Sunday, July 16, 2023

Niedzielne czytanie - natura

Mój ostatni wpis z niedzielnej serii napisałem sporo miesięcy temu - ponad cztery.
Jakoś brakło mi inspiracji.

A dzisiaj?

List św Pawła:
Całe stworzenie tęskni bowiem za dniem wspaniałego objawienia się dzieci Boga. Wbrew swojej woli, ale z woli Boga, doświadcza ono skutków grzechu. Ma jednak nadzieję, że i ono zostanie uwolnione od przekleństwa śmierci i będzie żyć w wolności i chwale dzieci Boga. Wiemy bowiem, że po dziś dzień nawet przyroda ciężko wzdycha i doznaje bólów rodzenia.
List do Rzymian 8 18-20.

Całe stworzenie - 
Generalnie nie mam zbytniego zaufania do św Pawła. Wszak wie on o działaniu Jezusa tylko z opowieści, działa głównie poza Izraelem i dostosowuje się do lokalnych problemów.
Tu jednak dotknął bardzo ogólnego tematu, na dodatek wyjątkowo obecnie aktualnego - natura i środowisko naturalne.
Pierwsza istotna sprawa to - cała natura doświadcza skutków grzechu.
Pełna zgoda - według mnie nie dzieje się to bezpośrednio, ale w wyniku działania ludzi (grzesznych ludzi).
Przypomnę pierwszy grzech człowieka skażonego grzechem pierworodnym - Kain zabija Abla.
Powód - Bóg wybrał ofiarę Abla - pasterza a odrzucił ofiarę Kaina - rolnika.
Pełna (prawie) zgoda - przypomina mi to rozdział pod tytułem - Przekleństwo rolnictwa - z książki Yuvala Harari - Krótka historia ludzkości.
Od rolnictwa zaczęło się wszelkie zło - monokultura rolnictwa prowadzi do masowych klęsk żywiołowych, gromadzenia dóbr, konieczności wymyślenia pieniądza i wszystkiego co za tym idzie.
Efekty czujemy dzisiaj - większość ludzkości doświadcza chorób cywilizacyjnych a natura marnieje w oczach.
Pierwsze postacie Biblii - Abraham, Izak, Jakub - ojciec Izraela - to wszystko wędrujący pasterze.
Dopiero syn Jakuba - Józef - ściąga całą rodzinę do rolniczego Egiptu, załatwia jej najlepsze tereny rolnicze, na skutki nie trzeba długo czekać (tylko 300 lat), Izraelici opuszczają Egipt, napadają na bogu ducha winnych mieszkańców Kanaanu, mordują kogo popadnie i... konflikt trwa do dzisiaj. 

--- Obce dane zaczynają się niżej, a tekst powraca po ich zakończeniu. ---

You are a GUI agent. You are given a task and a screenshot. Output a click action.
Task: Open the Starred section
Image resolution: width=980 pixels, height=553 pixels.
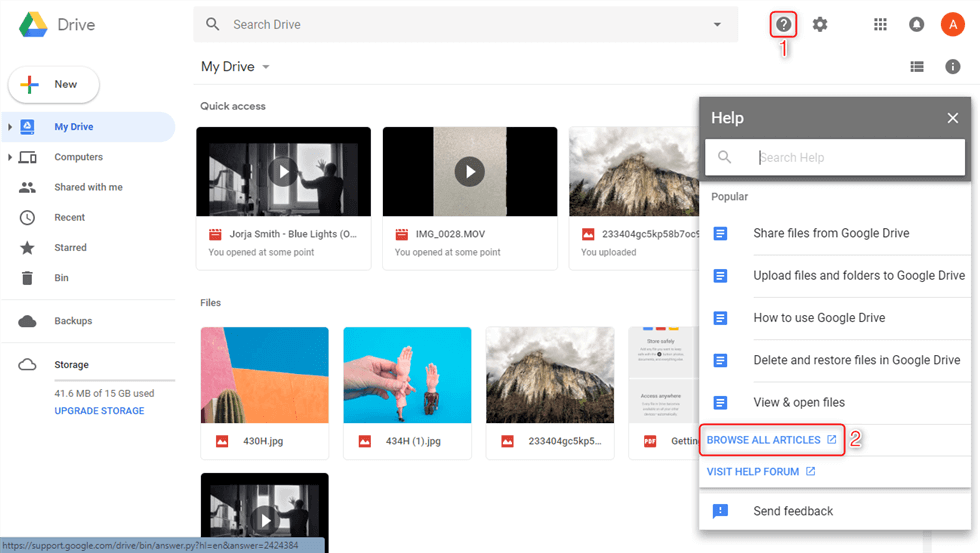[x=70, y=247]
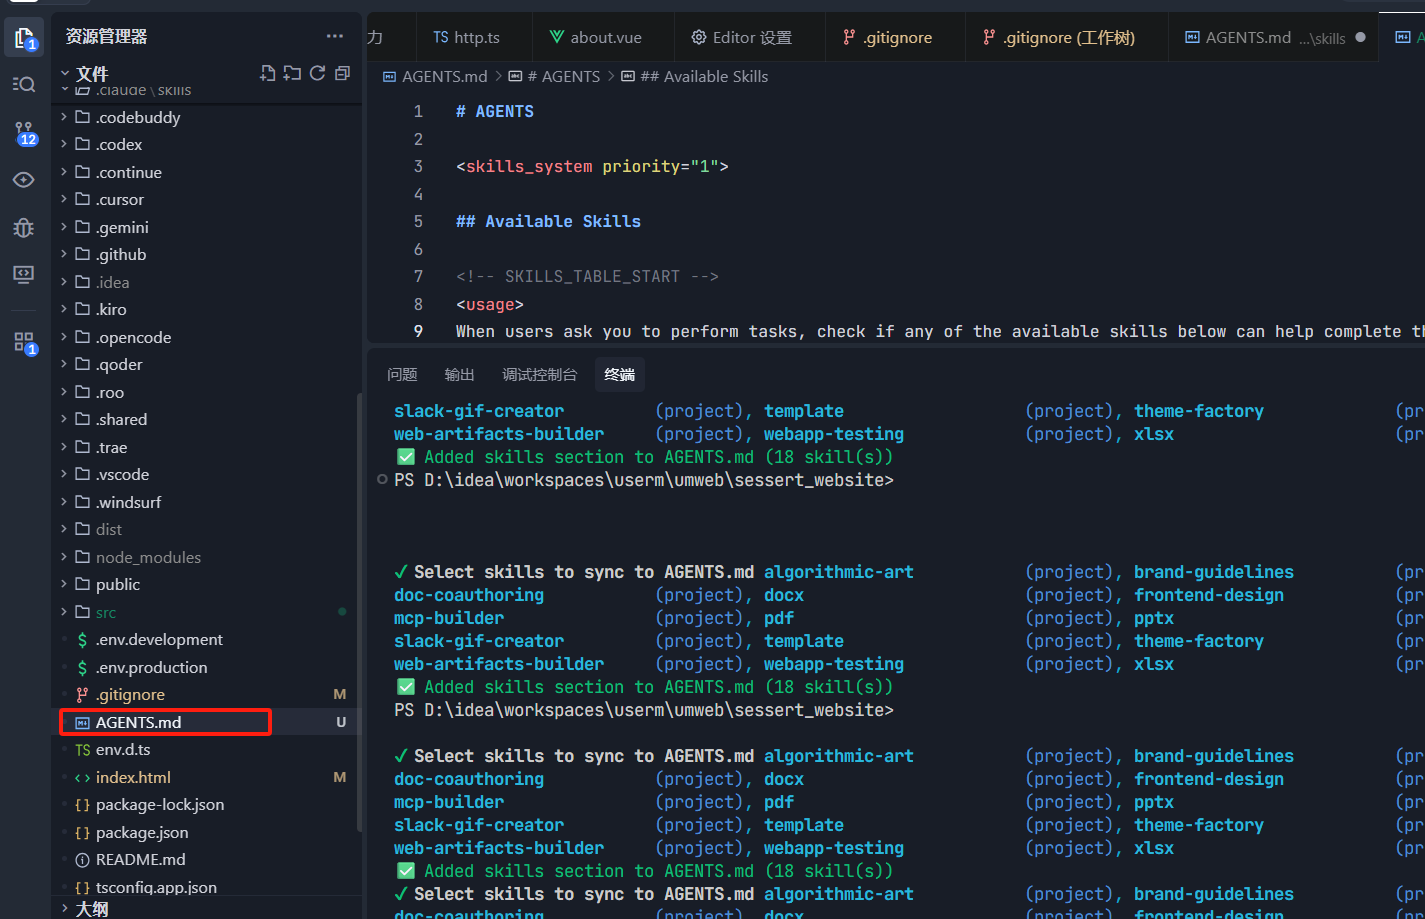The height and width of the screenshot is (919, 1425).
Task: Open the Explorer view in activity bar
Action: click(24, 38)
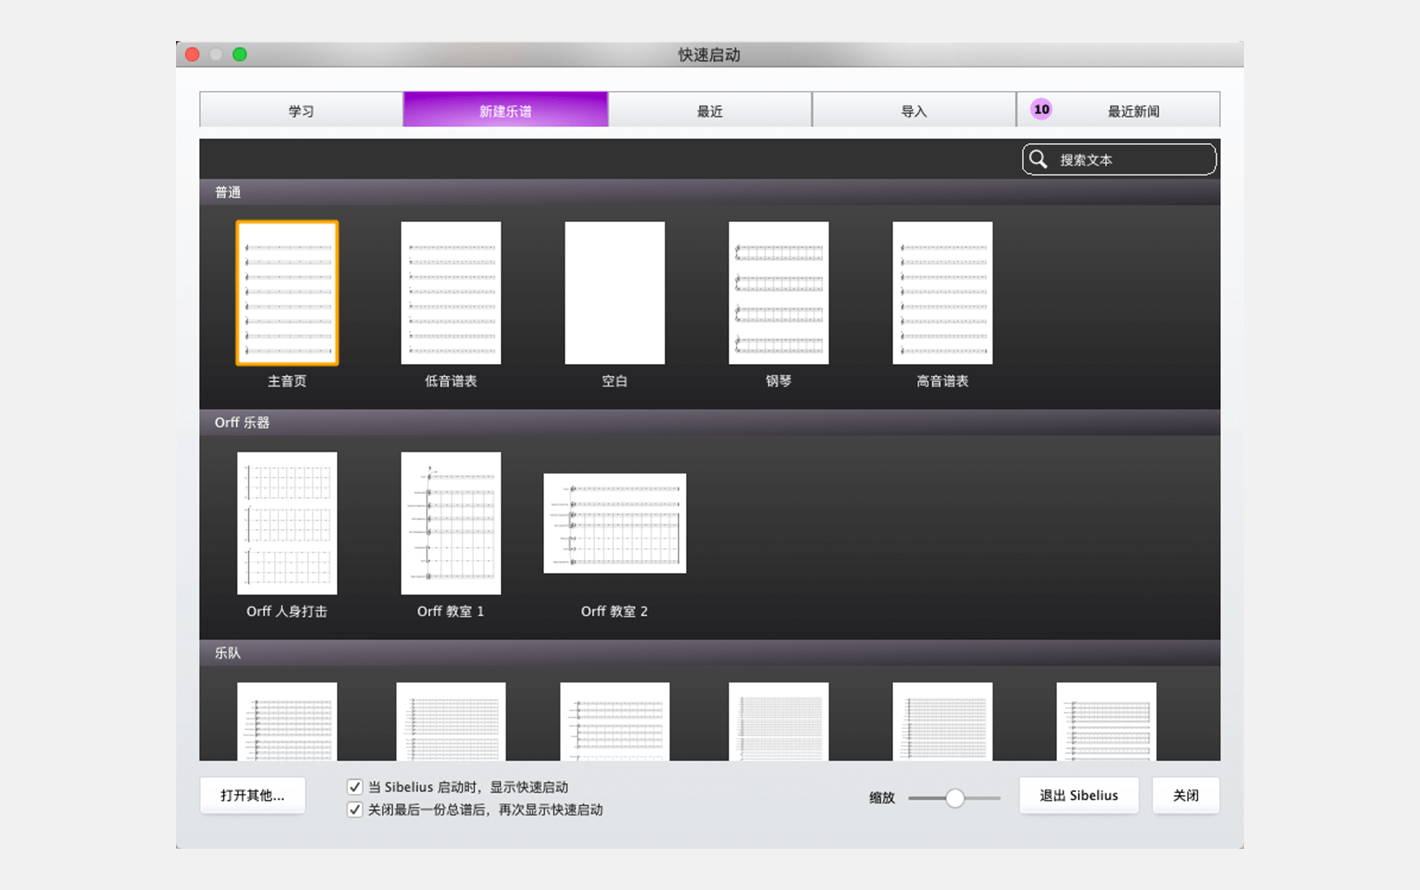Click the purple 10 news badge
This screenshot has width=1420, height=890.
(x=1041, y=110)
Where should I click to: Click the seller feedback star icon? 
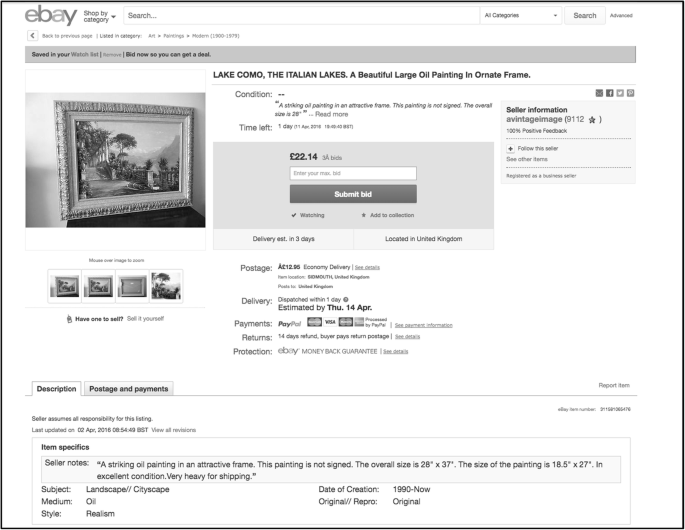coord(592,119)
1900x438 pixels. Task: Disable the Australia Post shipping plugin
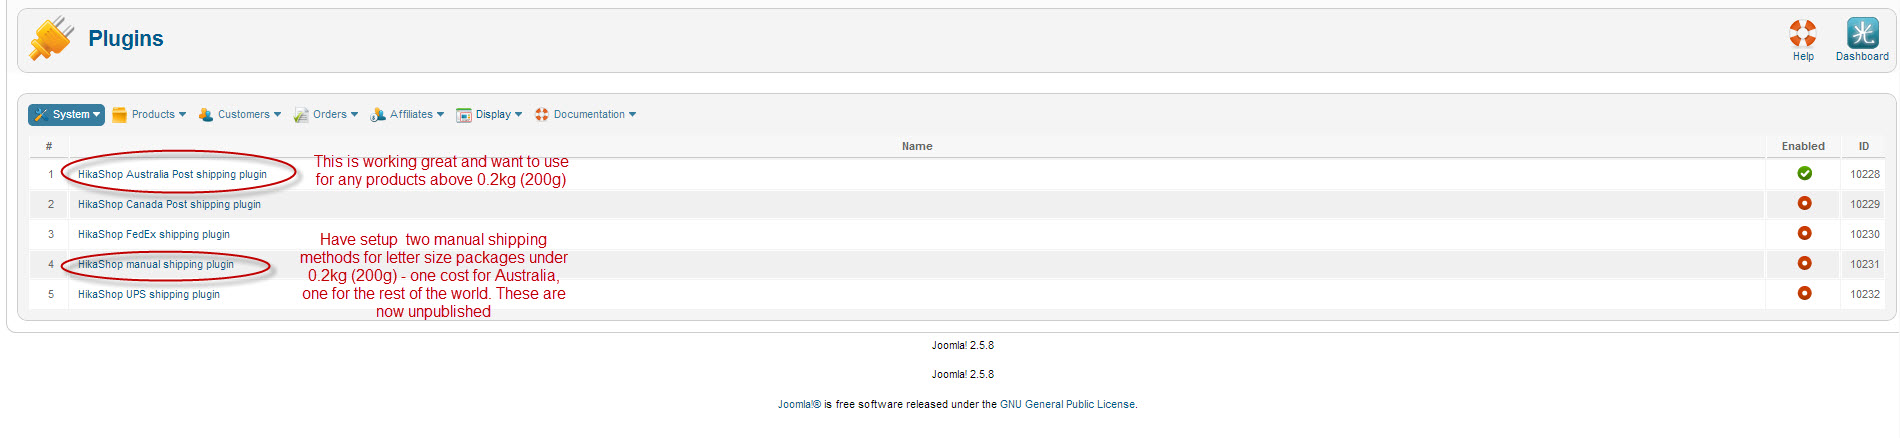[x=1804, y=174]
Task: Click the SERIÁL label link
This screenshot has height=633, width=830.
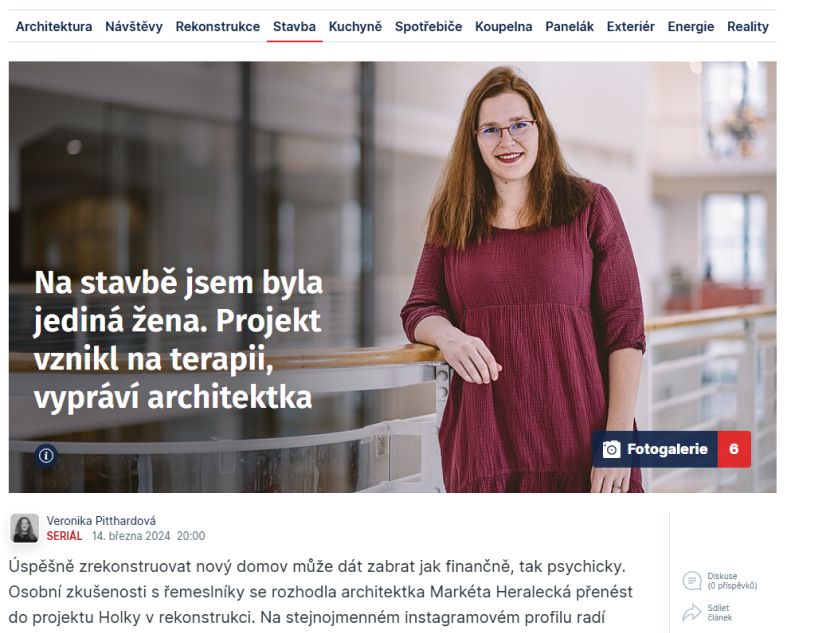Action: [x=64, y=536]
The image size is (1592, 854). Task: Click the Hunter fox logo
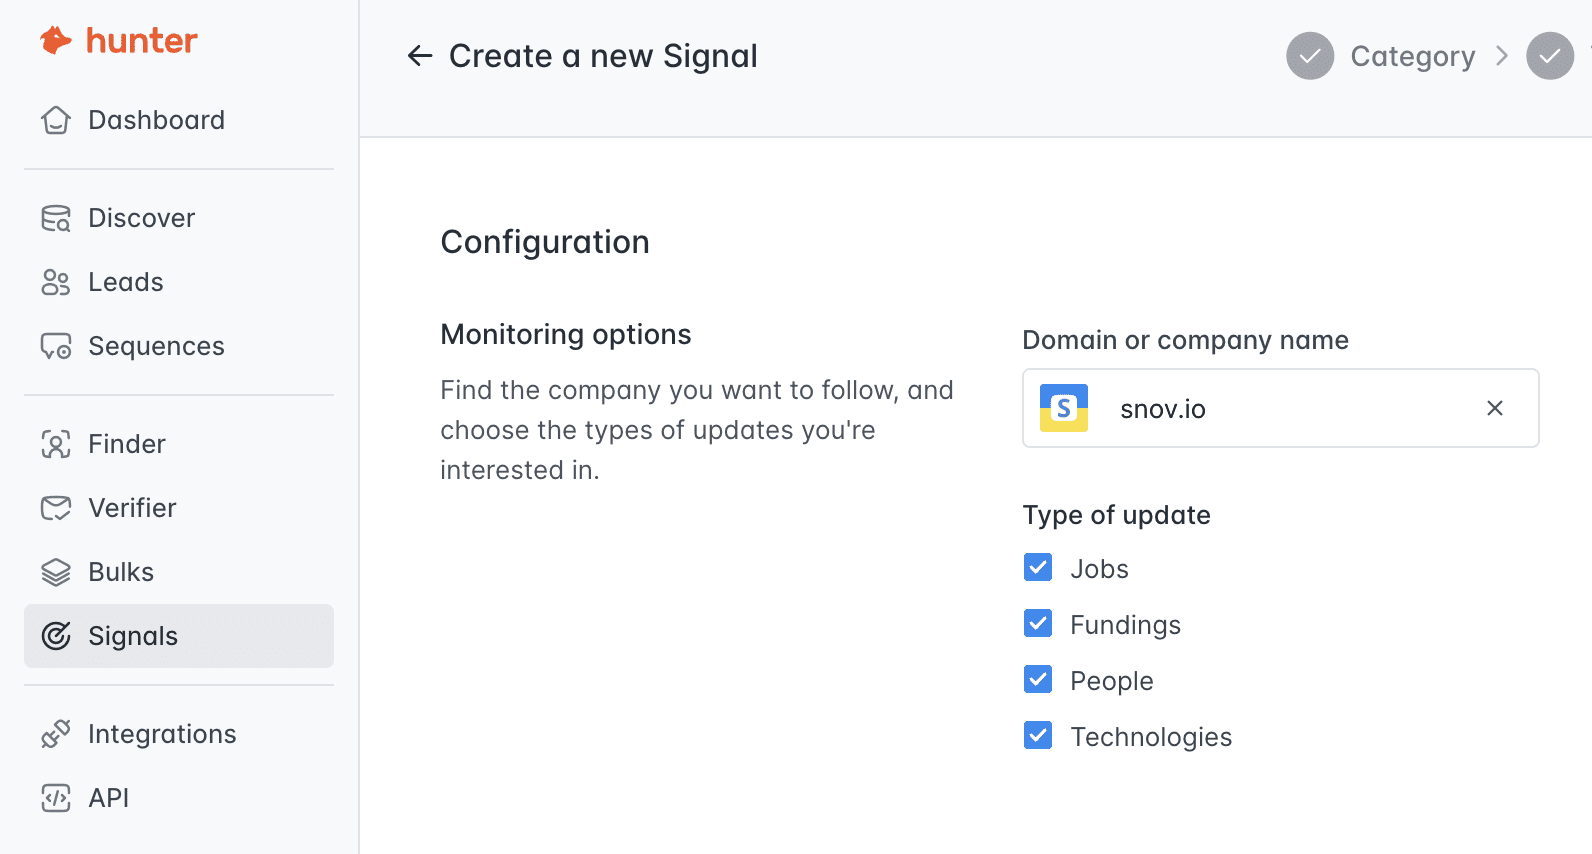coord(56,41)
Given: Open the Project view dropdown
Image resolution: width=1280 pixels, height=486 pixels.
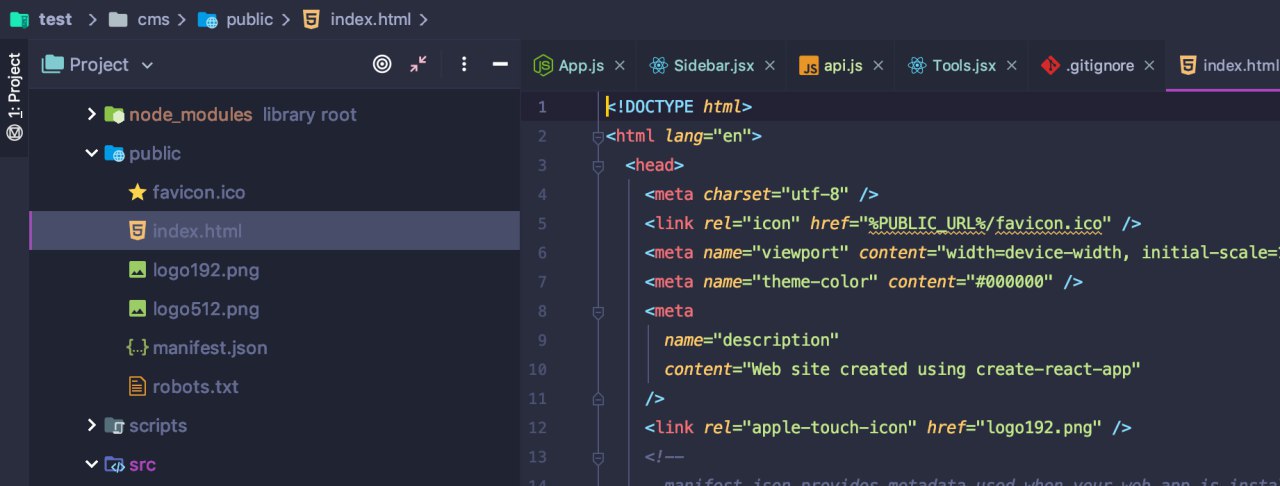Looking at the screenshot, I should pyautogui.click(x=147, y=66).
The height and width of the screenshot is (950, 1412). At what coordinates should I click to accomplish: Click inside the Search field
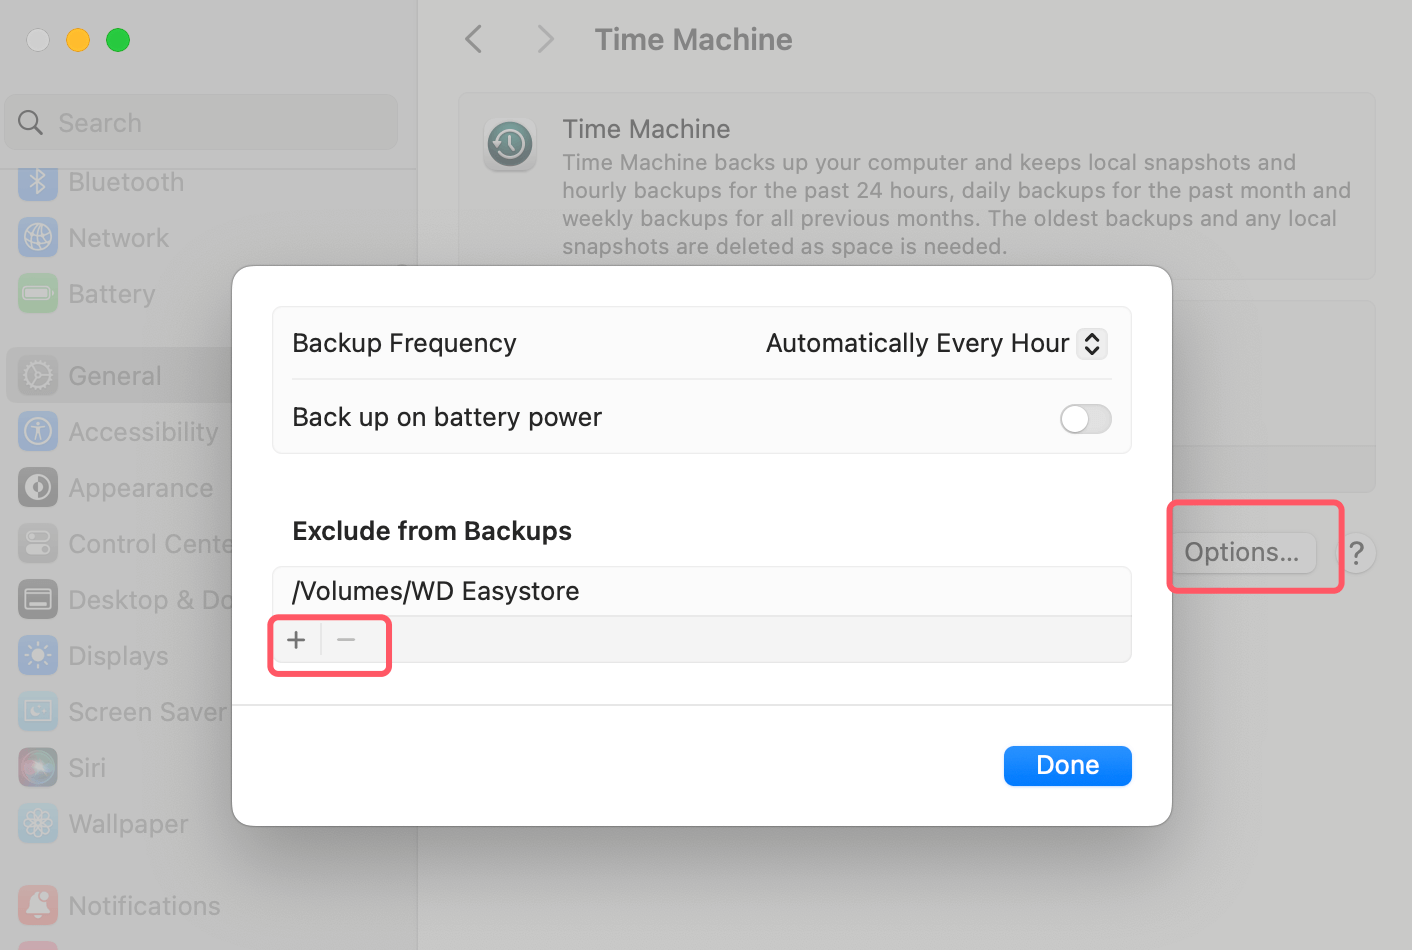tap(200, 122)
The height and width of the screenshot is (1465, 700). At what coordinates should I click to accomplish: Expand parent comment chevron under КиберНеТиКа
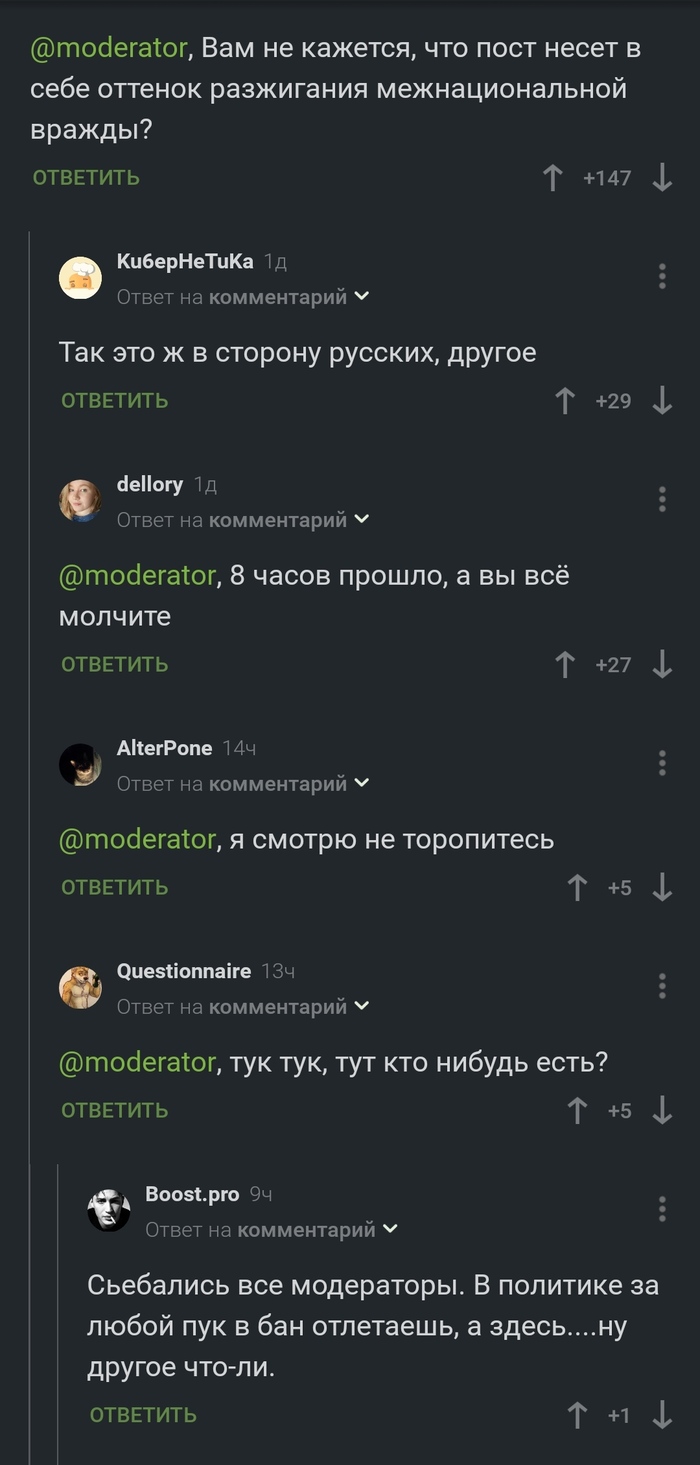(x=362, y=296)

Św Paweł musi oczywiście stawiać ludzi na pierwszym miejscu i pisze, że dzieci Boże będą żyć w chwale, ja jednak wyobrażam sobie, że żyć w chwale po śmierci będą tylko wybrani i nie będą musieli ani jeść, ani się wypróżniać, ani upiększać się strojami, biżuterią czy kosmetykami.
To będzie rzeczywiście wyzwolenie natury.

Tak się dziwnie składa, że temat częściowo zgadza się z moją aktualną lekturą - Richard Flanagan - The Living Sea of Waking Dreams. - Żywe morze snów na jawie.
Richard Flanagan to bardzo utalentowany australijski pisarz. Kilka jego książek bardzo ni się spodobało, kilka się nie spodobało, ale przyznaję, że są świetnie napisane, ta, wspomniana tutaj, jest świetnie napisana, ale... nie jestem w stanie jej czytać, a może raczej - mam świadomość,  że już całą przeczytałem.

Książka opisuje proces demencji - zanikanie świadomości...
Niemożliwe powiedzieć jak znikanie się rozpoczęło, ani czy się skończyło, pomyślała Anna. Albo, w samej rzeczy, jak to zacząć. Czy to dotyczy mnie czy ją czy jego, czy to dzieje się teraz, czy wtedy, czy wkrótce.  A nie znając czasu zdania jeszcze trudniej je sformułować. Może to nawet niemożliwe. 
Były słowa?
Czym one były?

Zrozumieliście coś?

Następne zdania dają lepszą perspektywę...
Świat stawał się codzień bardziej gorący, bardziej hałaśliwy, ginęło więcej owadów, więcej  hałasu na szosie, więcej żab i węży wymiera, więcej brexitotrumpowego węgloklimatu, więcej i więcej pieprzonych turystów.. - lista jest długa.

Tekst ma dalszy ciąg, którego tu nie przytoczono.